- [TASK]
Reproduce the rows from the very first line through the line containing "[x=63, y=635]", both included, with every line unchanged.

- [SUPPLIED DATA]
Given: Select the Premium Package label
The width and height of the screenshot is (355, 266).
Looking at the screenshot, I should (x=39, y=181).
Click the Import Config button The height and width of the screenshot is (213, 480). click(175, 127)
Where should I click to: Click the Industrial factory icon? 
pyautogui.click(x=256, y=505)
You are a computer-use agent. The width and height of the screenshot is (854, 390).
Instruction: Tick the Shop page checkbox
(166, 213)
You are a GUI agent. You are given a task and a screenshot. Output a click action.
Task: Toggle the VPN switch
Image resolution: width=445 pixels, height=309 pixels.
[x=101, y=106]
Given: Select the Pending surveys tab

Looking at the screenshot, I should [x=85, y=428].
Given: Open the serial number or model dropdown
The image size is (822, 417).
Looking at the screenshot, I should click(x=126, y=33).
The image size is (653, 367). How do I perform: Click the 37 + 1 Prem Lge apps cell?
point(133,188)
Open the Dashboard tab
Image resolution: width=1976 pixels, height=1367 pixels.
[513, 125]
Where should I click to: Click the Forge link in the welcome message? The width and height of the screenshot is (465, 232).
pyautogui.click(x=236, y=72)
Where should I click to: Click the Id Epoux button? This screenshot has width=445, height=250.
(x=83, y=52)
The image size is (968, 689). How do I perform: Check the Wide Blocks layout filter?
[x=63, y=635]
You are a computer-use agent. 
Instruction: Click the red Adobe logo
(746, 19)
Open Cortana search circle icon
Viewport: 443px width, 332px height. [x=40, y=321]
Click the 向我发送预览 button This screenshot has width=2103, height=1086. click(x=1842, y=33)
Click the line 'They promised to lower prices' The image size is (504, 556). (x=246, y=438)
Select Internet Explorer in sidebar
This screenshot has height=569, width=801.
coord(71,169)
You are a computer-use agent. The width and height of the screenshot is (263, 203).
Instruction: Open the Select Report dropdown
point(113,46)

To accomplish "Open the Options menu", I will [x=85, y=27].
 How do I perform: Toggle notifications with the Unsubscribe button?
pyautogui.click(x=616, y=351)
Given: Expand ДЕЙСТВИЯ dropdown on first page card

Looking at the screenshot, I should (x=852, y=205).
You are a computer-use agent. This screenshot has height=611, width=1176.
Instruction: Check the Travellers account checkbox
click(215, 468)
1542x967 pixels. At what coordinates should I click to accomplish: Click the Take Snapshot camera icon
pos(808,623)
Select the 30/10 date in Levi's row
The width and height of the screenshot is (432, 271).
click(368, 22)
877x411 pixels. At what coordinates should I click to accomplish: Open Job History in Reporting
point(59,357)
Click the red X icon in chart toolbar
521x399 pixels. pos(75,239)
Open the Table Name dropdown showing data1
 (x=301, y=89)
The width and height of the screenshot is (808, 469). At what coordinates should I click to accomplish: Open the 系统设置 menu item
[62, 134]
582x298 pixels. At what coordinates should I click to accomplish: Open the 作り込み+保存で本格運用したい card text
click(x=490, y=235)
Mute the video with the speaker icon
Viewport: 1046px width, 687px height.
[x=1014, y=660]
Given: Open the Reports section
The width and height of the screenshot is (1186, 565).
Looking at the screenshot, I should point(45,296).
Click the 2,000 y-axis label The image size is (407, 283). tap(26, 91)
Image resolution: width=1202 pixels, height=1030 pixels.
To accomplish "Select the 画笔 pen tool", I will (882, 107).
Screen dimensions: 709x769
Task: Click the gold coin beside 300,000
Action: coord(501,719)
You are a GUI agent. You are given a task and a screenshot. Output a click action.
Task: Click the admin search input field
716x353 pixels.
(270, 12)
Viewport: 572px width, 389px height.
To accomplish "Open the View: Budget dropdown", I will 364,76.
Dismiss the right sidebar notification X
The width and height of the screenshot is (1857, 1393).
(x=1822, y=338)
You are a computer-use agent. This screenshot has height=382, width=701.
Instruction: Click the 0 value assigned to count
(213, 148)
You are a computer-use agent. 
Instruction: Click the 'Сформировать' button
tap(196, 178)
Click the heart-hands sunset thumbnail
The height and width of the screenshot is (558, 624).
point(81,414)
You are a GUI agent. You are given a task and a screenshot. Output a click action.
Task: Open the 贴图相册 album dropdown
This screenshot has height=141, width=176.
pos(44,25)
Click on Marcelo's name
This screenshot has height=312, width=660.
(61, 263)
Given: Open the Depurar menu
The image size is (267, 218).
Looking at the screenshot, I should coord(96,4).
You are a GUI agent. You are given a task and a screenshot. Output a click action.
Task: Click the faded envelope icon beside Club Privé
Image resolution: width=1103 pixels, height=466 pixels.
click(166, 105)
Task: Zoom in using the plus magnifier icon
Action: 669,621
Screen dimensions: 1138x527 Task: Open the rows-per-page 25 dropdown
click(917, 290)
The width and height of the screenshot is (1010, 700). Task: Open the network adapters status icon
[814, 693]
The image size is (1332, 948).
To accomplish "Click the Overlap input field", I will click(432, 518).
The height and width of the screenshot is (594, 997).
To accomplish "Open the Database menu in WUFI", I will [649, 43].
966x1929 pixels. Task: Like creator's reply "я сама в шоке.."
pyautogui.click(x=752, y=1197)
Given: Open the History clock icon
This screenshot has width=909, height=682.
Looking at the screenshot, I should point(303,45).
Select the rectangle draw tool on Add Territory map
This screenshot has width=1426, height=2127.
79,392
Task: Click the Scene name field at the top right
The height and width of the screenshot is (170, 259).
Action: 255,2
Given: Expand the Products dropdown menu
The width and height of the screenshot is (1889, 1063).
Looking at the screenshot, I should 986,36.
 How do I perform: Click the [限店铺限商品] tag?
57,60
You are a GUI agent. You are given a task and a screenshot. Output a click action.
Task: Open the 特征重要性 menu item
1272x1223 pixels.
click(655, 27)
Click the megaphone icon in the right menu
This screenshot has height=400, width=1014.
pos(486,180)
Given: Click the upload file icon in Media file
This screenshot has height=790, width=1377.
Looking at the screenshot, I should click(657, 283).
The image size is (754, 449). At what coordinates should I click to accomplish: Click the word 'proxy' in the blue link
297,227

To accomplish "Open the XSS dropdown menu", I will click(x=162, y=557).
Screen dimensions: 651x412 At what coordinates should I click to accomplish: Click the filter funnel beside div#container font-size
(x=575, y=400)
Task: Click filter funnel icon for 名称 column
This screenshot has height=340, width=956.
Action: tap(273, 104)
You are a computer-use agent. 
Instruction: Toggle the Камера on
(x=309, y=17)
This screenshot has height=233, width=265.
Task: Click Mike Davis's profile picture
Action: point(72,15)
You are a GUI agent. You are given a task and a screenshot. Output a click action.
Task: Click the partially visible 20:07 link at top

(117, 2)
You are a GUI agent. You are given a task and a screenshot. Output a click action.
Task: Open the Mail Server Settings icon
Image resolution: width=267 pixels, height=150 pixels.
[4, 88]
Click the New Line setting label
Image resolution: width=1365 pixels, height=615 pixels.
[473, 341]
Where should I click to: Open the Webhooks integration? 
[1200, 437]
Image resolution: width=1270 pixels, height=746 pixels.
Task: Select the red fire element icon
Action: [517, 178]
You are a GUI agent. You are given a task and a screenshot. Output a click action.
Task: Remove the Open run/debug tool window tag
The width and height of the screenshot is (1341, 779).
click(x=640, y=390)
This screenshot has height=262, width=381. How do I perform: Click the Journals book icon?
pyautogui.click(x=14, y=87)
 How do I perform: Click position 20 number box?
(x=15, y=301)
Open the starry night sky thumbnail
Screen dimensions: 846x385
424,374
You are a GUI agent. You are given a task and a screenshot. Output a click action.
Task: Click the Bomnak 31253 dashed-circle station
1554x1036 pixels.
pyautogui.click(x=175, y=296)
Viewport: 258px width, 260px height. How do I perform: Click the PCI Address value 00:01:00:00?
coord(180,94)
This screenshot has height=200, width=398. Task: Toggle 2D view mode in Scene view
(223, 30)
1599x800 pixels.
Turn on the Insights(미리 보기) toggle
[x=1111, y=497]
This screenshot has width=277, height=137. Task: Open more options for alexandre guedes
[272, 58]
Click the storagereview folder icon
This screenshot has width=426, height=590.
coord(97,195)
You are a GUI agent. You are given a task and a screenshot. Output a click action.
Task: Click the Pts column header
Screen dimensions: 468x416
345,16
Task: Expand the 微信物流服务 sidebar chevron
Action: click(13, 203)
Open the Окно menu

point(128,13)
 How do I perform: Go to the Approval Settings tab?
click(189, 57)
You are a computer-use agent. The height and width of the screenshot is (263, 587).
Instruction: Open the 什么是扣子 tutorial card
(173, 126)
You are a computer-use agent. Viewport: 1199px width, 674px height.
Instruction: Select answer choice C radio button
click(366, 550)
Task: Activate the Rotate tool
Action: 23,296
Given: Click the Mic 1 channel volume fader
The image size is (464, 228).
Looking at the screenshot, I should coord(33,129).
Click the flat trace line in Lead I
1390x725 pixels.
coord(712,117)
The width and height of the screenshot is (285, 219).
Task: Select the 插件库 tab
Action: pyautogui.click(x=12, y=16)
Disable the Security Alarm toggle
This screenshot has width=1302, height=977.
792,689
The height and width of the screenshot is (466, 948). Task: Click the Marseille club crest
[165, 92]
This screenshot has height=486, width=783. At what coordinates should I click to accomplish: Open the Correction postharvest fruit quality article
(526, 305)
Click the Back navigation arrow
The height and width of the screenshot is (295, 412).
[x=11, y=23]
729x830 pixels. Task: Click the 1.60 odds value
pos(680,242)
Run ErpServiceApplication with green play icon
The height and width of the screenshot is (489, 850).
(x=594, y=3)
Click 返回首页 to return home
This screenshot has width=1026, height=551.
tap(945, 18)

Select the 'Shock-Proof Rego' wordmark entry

- [RESULT BELOW]
Given: Select the Premium Package label
The width and height of the screenshot is (355, 266).
Looking at the screenshot, I should (x=39, y=181).
Click the Import Config button The height and width of the screenshot is (213, 480). click(175, 127)
Where should I click to: Click the Industrial factory icon? 
pyautogui.click(x=256, y=505)
You are a computer-use agent. The width and height of the screenshot is (854, 390).
Instruction: Tick the Shop page checkbox
(166, 213)
You are a GUI agent. You are given a task and a screenshot. Output a click action.
Task: Toggle the VPN switch
Image resolution: width=445 pixels, height=309 pixels.
[x=101, y=106]
Given: Select the Pending surveys tab

Looking at the screenshot, I should [x=85, y=428].
Given: Open the serial number or model dropdown
The image size is (822, 417).
Looking at the screenshot, I should click(x=126, y=33).
The image size is (653, 367). How do I perform: Click the 37 + 1 Prem Lge apps cell?
point(133,188)
Open the Dashboard tab
Image resolution: width=1976 pixels, height=1367 pixels.
[513, 125]
Where should I click to: Click the Forge link in the welcome message? The width and height of the screenshot is (465, 232).
pyautogui.click(x=236, y=72)
Where should I click to: Click the Id Epoux button? This screenshot has width=445, height=250.
(x=83, y=52)
The image size is (968, 689). How do I perform: Check the Wide Blocks layout filter?
[x=63, y=635]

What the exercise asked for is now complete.